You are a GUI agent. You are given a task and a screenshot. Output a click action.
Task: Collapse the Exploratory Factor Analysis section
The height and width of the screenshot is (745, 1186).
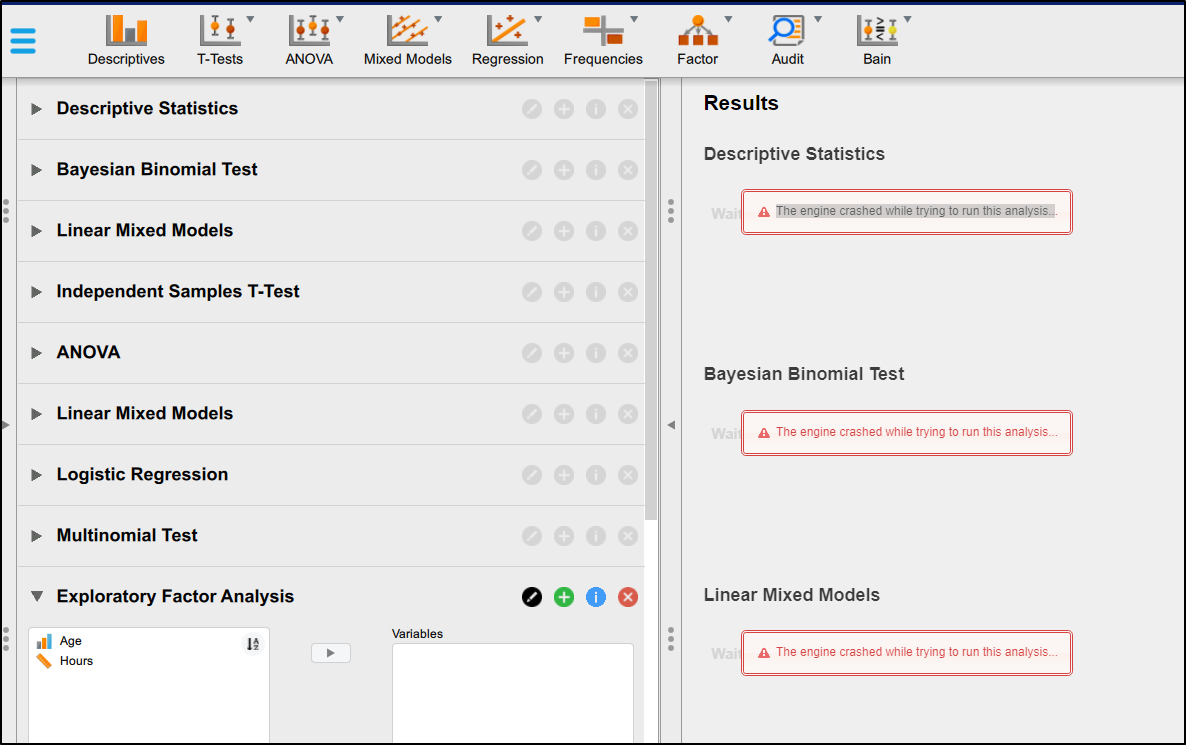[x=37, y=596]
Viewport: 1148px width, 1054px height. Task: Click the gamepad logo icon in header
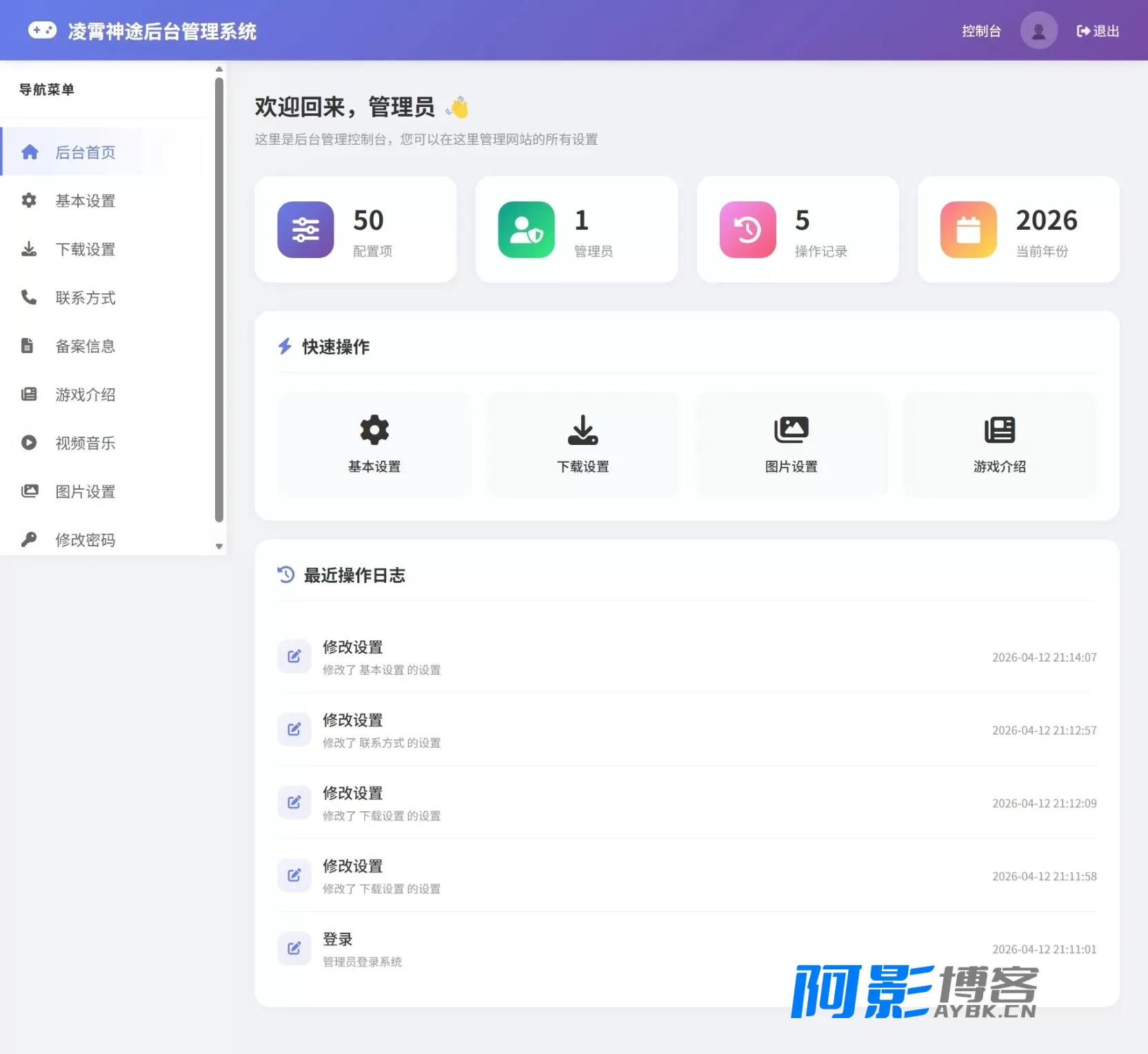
- - - - - - -
Pictures aside, the material must be written out word for word.

You are a GUI agent. You are given a task and a screenshot. Output a click action.
Task: Collapse the Exploratory Factor Analysis section
The height and width of the screenshot is (745, 1186).
[x=37, y=596]
Viewport: 1148px width, 1054px height. Task: Click the gamepad logo icon in header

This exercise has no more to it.